'''

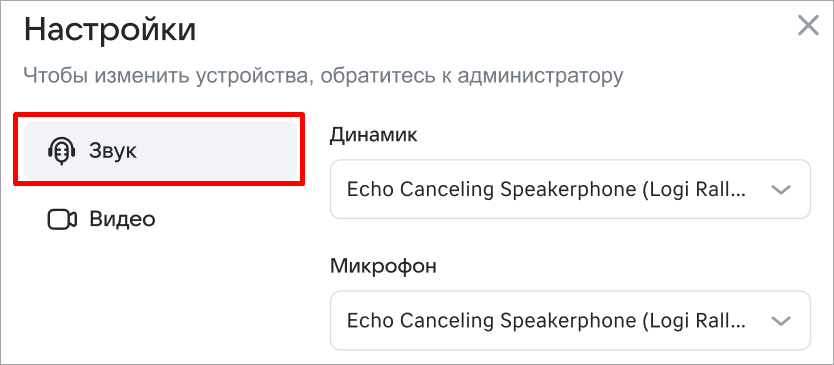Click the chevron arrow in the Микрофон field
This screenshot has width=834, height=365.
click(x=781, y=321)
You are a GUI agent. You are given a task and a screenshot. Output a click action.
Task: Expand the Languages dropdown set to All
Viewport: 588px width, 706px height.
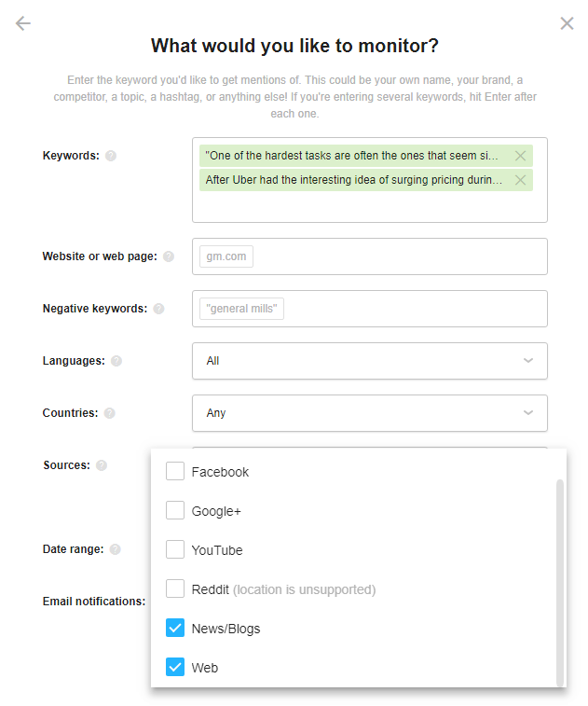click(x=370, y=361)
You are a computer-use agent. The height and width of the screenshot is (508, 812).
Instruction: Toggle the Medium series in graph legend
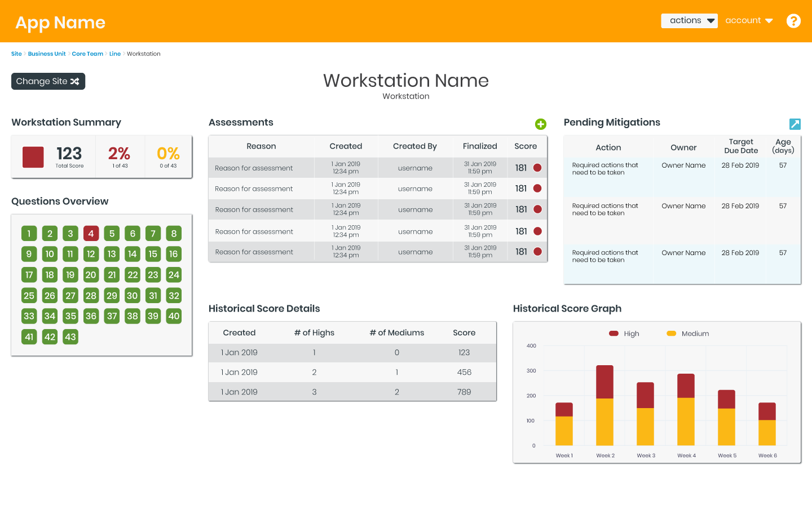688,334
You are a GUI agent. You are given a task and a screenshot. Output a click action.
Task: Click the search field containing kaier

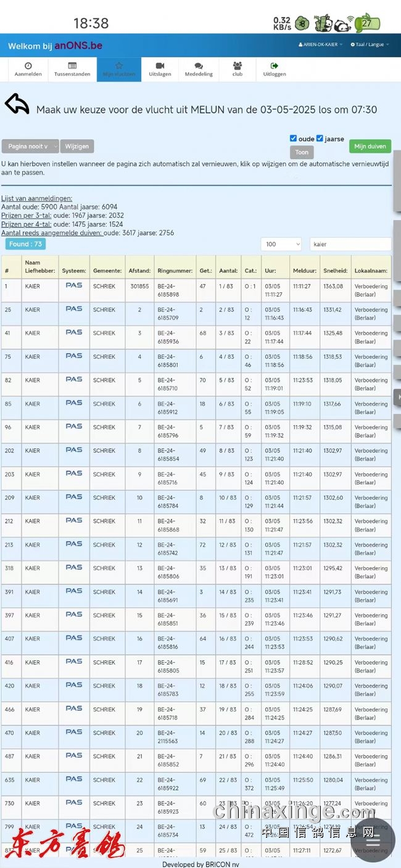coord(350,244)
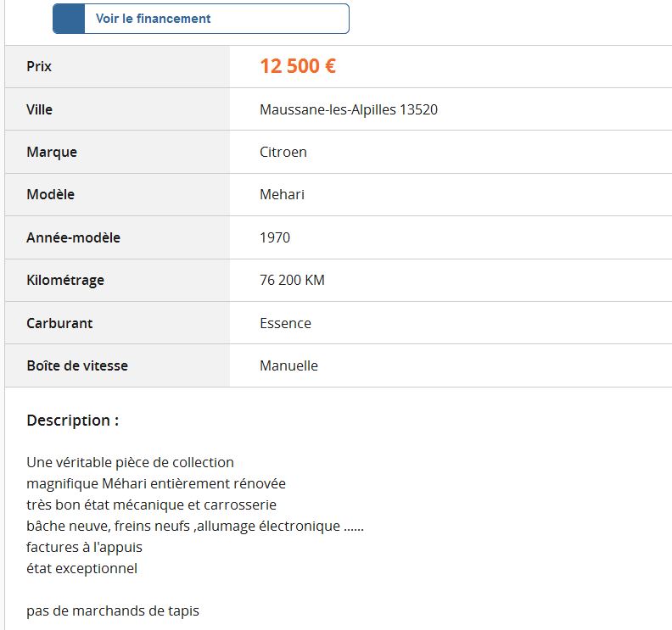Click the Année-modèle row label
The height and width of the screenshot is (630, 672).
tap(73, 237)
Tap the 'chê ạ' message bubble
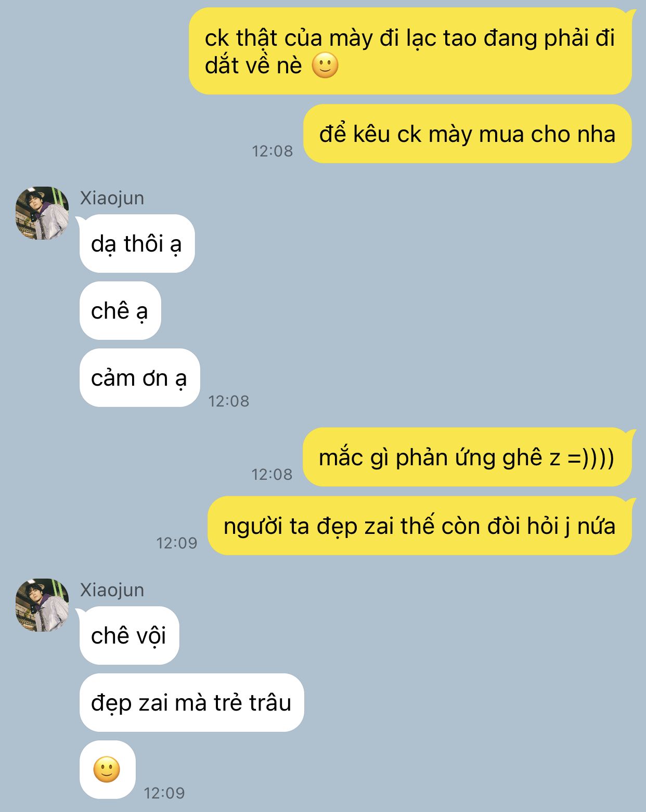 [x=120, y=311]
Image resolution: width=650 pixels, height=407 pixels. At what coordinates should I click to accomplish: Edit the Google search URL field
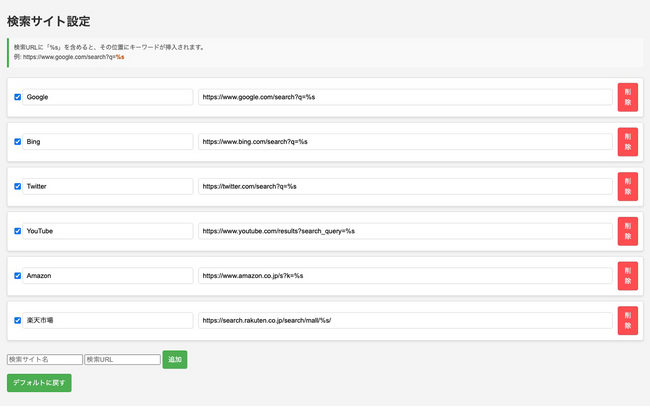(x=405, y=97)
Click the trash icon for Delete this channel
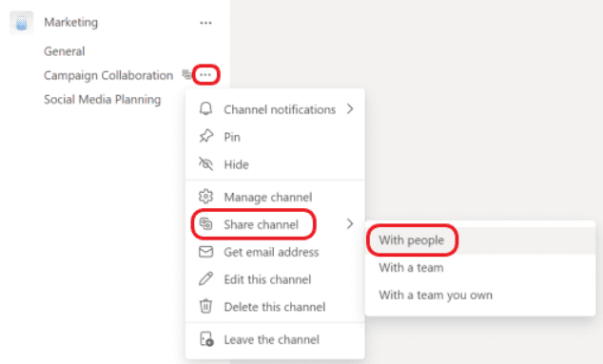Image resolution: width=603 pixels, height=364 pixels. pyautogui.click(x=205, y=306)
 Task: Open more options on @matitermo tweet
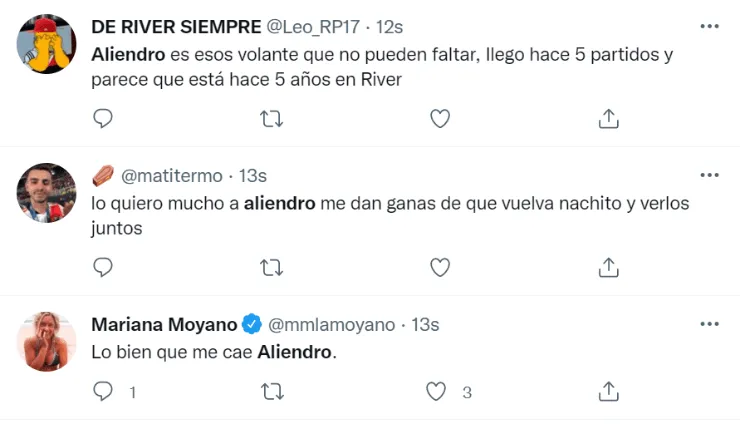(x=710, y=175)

'''
'''

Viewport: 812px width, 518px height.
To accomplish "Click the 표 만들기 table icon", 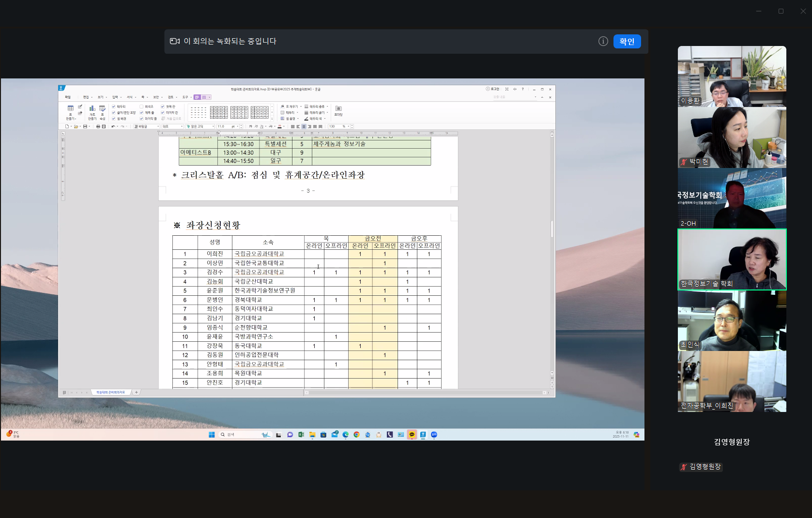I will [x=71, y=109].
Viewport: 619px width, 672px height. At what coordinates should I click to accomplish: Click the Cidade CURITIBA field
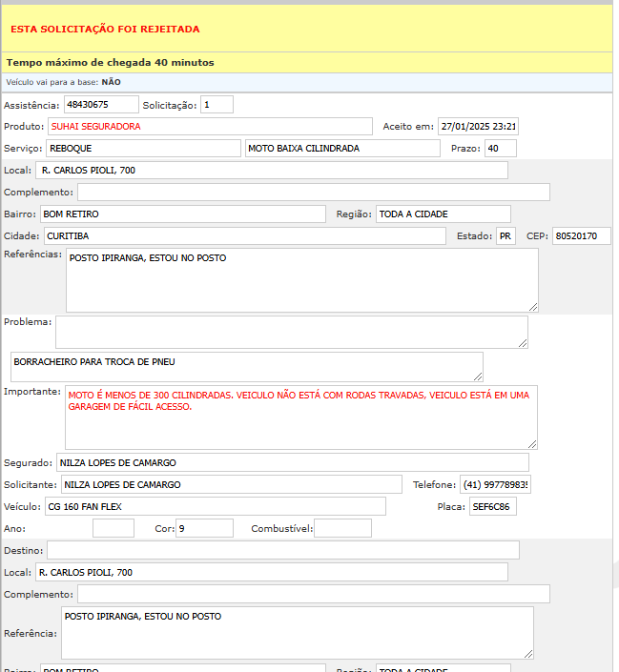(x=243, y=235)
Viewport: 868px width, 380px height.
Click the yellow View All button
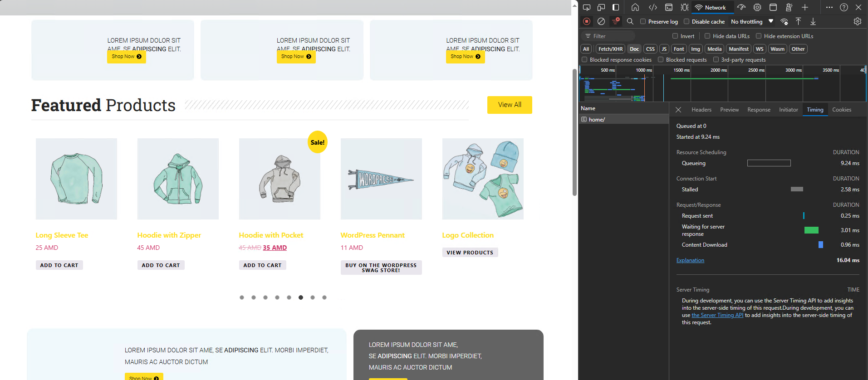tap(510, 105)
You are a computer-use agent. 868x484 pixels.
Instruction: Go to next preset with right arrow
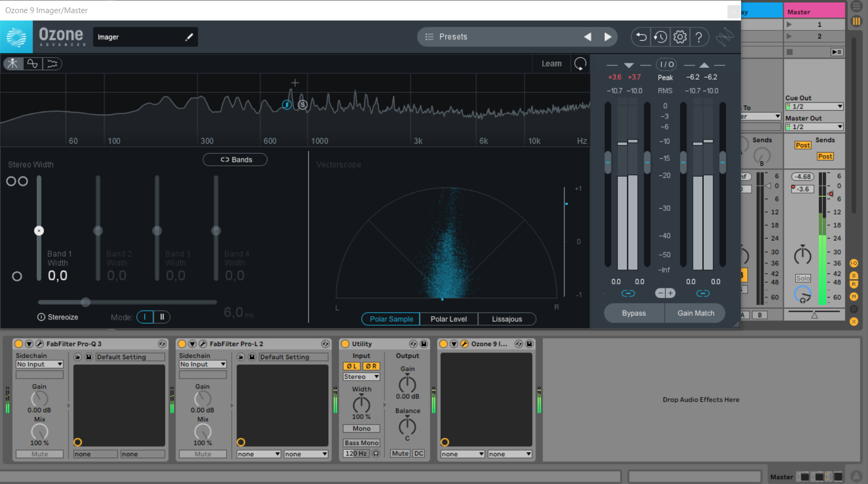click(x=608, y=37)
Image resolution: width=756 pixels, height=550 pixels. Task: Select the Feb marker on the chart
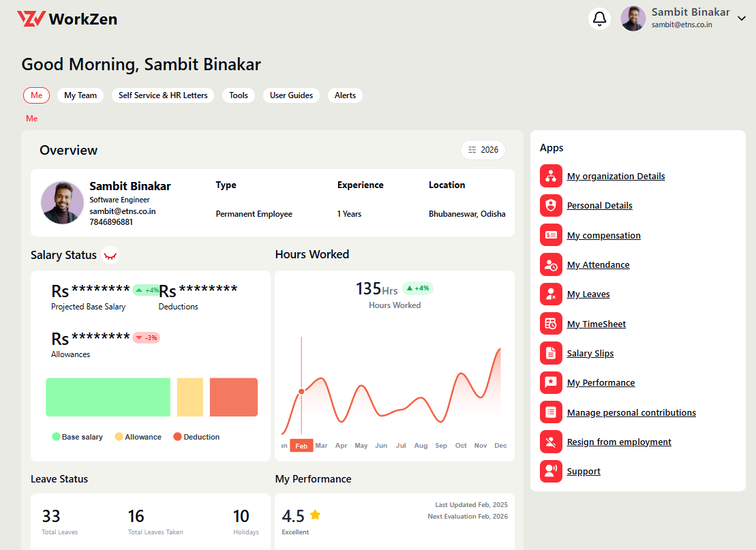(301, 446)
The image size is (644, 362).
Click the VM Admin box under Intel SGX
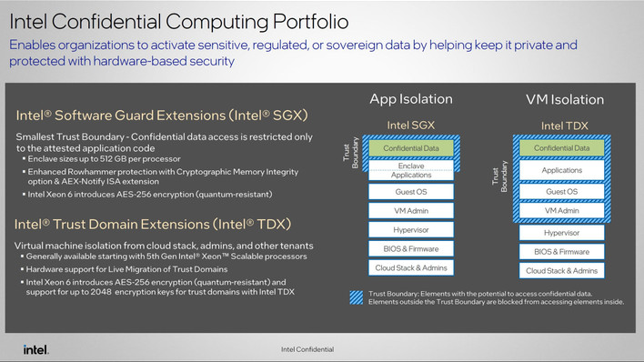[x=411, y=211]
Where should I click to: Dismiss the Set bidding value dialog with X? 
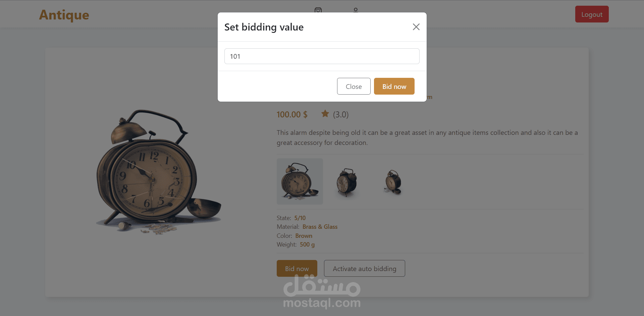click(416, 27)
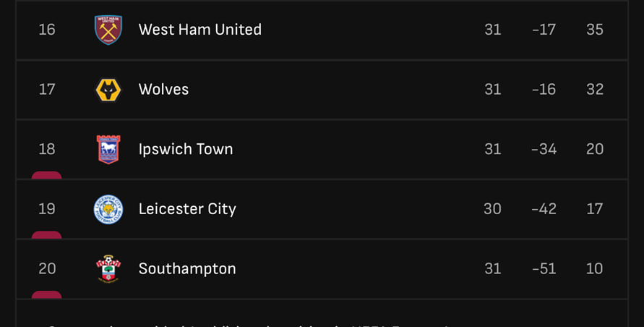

'''

* _Exercise_
Find the string "agent" in the data. Report each line it appears in.

* _Response_
You are a GUI agent. You are given a task and a screenshot. Output a click action.
You are a computer-use agent. The height and width of the screenshot is (508, 812).
You are a GUI agent. You are given a task and a screenshot. Output a click action.
You are a computer-use agent. 868x484 pixels.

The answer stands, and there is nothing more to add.